By this time, I’ve read more than a handful of Native American novels, several of them from the Native American Renaissance during the 1960s. There’s a thematic similarity to the ones I’ve read from that time period: they are often coming-of-age novels, in which a young native man struggles with his dual identity as a member of his tribe and a citizen of the United States.
Gerald Vizenor’s The Heirs of Columbus is… not that.
I would love to explain and discuss this entire book with you, but it is too much. Let me try to give you some part of the gist of it:
The ancient Mayans, long ago, sent explorers to Europe. Christopher Columbus was a descendant of theirs, so when he went to the “New” World he was actually being drawn back to his ancestral home. (This, of course, subverts the entire Columbian discovery narrative and turns it on its head.)
Today, the Heirs of Columbus — a group of his descendants in the New World — have created a sovereign nation on the border between Canada and the US. They have three boats (the Niña, the Pinta, and the Santa Maria, of course), one of which is a floating casino. More importantly, they have built a pavilion where they will use Columbus’s remains to create gene therapy in order to heal the thousands of indigenous children who have been born wounded or sick by living in this toxic world. But gene therapy — even gene therapy that goes back to the ancient Mayans and has survivance in its chromosomes — is not enough for healing. The Heirs will also tell the children healing stories, the stories that are in their blood, and use… er… manicures to heal them.

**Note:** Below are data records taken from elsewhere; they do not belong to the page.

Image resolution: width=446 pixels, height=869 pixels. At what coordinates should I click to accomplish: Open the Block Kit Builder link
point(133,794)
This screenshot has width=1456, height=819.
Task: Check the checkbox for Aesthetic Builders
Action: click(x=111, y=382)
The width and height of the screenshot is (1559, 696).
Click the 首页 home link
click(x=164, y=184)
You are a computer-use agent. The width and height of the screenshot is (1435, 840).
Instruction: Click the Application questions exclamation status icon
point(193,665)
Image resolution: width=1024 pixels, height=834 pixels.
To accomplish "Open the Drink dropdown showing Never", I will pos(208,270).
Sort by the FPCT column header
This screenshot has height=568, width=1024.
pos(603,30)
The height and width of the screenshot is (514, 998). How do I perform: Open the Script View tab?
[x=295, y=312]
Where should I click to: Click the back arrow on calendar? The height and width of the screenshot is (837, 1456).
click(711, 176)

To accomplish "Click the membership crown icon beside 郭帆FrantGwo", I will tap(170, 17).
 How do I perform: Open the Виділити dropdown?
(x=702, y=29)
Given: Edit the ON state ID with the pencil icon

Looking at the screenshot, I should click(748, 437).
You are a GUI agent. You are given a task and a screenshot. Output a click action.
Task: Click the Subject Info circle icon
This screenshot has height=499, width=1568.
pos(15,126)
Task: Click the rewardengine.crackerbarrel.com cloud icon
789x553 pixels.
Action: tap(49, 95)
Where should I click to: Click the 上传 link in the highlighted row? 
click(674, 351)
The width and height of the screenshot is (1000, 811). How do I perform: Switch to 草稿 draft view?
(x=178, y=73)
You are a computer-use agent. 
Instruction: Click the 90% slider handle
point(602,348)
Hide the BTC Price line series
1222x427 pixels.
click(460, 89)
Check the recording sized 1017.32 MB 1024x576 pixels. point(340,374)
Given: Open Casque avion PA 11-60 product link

Okay, I know, but I’m not done yet.
The book contains many amazing episodes. There is a court hearing about who can own human remains, such as those of Christopher Columbus — or any piece of the natural world, like trees or water. There is a flashback to Pocahontas, and her last days in England with John Rolfe. There’s a murder, and a daring rescue. The characters are mongrels and crossbreeds and panthers and hand talkers and radiant blue puppets and fierce women, besides the ordinary ones like lawyers and judges and shamans and Sephardic Jews.
There. There’s so much more, but that gives you some of the ambiance.
This is a postmodern novel, and the pieces it’s made of are not what I was expecting at all. Some of it is pure fantasy, like the puppets. Other things are absolutely real, like the hand talkers. Other things…? I had to guess. Vizenor makes reference over and over again to “panic holes,” for instance, which from context are holes you shout your stories into. Are those real? According to the Internet, he made them up, but they sound like something I need. Other parts are quoted directly from research sources; still other parts are farce. And the humor is trickster humor, which is different from European/American satire. For Vizenor, the trickster is language and imagination, not morality, and certainly not theory. The book is full of strange sideways jokes and references I caught on the fly.
There’s a repetitive rhythm to the style, as well. Vizenor repeats the same phrases many, many times: “stories in the blood,” “blue radiance,” “hand talkers,” “survivance,” “crossbloods.” After a while, it becomes almost a kind of meditative chant. With so many strange, marvelous things happening in the story, it’s grounding once you get used to it.
This book wasn’t anything remotely like what I expected, and in the end it was eerily beautiful and full of hope. The healing of the children in this strange sovereign pavilion between two colonialist nations — healing through science, stories, and manicures — almost glowed with weird love. I want to read it again and see what happens to me this time.